**THE REQUEST:** Copy the part of the material that opens with the line containing "Task: Open the Help menu" and closes with the line containing "Select the 16", keeping every line unchanged.

....

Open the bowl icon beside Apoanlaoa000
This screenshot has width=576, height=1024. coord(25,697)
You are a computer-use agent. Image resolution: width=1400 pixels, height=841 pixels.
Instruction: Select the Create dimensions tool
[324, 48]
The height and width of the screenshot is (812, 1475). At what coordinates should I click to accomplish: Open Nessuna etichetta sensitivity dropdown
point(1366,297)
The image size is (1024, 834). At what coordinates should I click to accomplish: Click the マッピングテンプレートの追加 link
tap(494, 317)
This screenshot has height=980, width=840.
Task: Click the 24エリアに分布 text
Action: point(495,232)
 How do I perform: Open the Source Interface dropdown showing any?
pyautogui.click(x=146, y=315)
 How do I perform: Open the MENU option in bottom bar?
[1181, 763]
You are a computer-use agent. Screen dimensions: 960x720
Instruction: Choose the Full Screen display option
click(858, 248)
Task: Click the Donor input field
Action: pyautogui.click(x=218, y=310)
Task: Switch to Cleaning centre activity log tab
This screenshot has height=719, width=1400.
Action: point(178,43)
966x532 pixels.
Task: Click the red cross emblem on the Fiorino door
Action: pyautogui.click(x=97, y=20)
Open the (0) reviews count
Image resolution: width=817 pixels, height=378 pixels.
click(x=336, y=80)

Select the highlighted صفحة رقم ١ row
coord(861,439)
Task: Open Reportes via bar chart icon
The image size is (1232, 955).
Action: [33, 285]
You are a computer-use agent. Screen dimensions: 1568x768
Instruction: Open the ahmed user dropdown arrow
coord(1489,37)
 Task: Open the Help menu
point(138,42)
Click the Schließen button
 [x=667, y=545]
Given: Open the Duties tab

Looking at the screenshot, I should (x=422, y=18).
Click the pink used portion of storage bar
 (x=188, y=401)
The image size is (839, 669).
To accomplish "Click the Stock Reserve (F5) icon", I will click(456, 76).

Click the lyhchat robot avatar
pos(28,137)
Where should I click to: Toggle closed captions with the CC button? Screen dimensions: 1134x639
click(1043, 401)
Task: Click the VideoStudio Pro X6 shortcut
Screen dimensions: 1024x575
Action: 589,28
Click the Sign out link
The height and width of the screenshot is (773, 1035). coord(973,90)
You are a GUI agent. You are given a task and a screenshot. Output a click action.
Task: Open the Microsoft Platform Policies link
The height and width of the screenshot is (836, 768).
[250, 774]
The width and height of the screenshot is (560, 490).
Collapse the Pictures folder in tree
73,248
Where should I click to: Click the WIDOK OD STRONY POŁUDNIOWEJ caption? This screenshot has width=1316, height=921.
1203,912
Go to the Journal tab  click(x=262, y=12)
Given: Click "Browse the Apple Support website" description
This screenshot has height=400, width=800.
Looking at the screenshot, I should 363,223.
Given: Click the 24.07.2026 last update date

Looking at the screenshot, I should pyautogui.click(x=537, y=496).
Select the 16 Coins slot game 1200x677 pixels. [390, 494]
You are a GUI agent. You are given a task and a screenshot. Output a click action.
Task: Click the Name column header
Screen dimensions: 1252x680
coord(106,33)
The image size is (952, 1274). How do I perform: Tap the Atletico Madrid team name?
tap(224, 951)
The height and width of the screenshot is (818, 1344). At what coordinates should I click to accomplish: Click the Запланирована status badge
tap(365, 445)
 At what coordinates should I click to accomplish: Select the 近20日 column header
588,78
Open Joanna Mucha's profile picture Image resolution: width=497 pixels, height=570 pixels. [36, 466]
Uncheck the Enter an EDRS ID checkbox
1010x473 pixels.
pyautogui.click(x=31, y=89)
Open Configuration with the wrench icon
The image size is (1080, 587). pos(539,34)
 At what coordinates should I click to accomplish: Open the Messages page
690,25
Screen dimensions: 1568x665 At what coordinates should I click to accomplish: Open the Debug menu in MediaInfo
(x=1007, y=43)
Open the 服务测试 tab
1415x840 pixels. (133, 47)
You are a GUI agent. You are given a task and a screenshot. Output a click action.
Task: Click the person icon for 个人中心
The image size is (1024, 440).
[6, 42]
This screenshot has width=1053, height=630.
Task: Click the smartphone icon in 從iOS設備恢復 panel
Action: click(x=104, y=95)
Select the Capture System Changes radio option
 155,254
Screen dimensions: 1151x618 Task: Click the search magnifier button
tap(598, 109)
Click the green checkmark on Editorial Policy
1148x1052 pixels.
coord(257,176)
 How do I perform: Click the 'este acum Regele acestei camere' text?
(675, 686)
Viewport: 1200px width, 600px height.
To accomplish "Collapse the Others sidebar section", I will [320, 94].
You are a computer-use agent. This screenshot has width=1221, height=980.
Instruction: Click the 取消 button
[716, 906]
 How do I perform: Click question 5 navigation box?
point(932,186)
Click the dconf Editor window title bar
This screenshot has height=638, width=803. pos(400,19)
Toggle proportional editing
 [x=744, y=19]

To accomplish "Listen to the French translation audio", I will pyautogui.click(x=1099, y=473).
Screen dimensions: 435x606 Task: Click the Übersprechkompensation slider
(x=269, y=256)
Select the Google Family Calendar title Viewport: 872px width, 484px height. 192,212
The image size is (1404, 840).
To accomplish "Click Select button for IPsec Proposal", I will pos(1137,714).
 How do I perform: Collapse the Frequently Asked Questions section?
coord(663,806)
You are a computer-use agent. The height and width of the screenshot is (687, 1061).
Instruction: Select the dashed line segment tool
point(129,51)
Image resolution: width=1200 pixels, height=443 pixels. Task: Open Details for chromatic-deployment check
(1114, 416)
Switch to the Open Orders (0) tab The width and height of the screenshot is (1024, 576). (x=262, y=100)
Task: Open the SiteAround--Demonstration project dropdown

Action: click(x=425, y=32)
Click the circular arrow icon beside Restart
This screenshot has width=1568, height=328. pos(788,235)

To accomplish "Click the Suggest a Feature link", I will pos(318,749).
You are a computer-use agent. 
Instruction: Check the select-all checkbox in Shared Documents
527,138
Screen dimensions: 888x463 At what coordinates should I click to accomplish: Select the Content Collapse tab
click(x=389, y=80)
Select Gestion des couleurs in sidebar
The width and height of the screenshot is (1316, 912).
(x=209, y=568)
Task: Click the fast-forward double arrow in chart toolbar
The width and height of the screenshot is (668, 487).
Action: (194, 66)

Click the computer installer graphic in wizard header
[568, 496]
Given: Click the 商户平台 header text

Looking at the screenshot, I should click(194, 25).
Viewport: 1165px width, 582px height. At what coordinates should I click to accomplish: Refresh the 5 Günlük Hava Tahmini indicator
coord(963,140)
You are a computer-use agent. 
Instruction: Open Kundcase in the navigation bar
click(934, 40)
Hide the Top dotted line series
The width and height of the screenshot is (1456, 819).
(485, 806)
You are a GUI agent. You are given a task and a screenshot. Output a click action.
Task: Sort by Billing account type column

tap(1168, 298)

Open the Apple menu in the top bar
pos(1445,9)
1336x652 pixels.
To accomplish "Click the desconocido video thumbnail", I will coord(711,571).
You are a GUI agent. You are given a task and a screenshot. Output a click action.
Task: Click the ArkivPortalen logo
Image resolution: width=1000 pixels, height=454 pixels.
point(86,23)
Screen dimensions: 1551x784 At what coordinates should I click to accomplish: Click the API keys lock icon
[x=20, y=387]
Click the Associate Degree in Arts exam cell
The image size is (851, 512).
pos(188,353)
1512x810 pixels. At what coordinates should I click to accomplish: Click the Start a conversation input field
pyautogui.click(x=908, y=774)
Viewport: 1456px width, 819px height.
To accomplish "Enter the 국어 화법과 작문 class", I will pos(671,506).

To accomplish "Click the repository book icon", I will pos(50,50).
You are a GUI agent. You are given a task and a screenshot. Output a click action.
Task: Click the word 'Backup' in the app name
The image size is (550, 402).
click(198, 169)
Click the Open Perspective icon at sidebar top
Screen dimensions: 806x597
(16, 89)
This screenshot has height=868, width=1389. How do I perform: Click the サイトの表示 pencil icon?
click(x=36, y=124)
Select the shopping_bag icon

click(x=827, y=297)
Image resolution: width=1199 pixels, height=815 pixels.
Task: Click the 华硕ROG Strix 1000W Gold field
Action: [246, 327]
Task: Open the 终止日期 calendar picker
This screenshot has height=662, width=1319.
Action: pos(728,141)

....

**WORKED SOLUTION:**
 Task: Open the Help menu
point(138,42)
Click the Schließen button
 [x=667, y=545]
Given: Open the Duties tab

Looking at the screenshot, I should (x=422, y=18).
Click the pink used portion of storage bar
 (x=188, y=401)
The image size is (839, 669).
To accomplish "Click the Stock Reserve (F5) icon", I will click(456, 76).

Click the lyhchat robot avatar
pos(28,137)
Where should I click to: Toggle closed captions with the CC button? Screen dimensions: 1134x639
click(1043, 401)
Task: Click the VideoStudio Pro X6 shortcut
Screen dimensions: 1024x575
Action: 589,28
Click the Sign out link
The height and width of the screenshot is (773, 1035). coord(973,90)
You are a GUI agent. You are given a task and a screenshot. Output a click action.
Task: Open the Microsoft Platform Policies link
The height and width of the screenshot is (836, 768).
[250, 774]
The width and height of the screenshot is (560, 490).
Collapse the Pictures folder in tree
73,248
Where should I click to: Click the WIDOK OD STRONY POŁUDNIOWEJ caption? This screenshot has width=1316, height=921.
1203,912
Go to the Journal tab  click(x=262, y=12)
Given: Click "Browse the Apple Support website" description
This screenshot has height=400, width=800.
Looking at the screenshot, I should 363,223.
Given: Click the 24.07.2026 last update date

Looking at the screenshot, I should pyautogui.click(x=537, y=496).
Select the 16 Coins slot game 1200x677 pixels. [390, 494]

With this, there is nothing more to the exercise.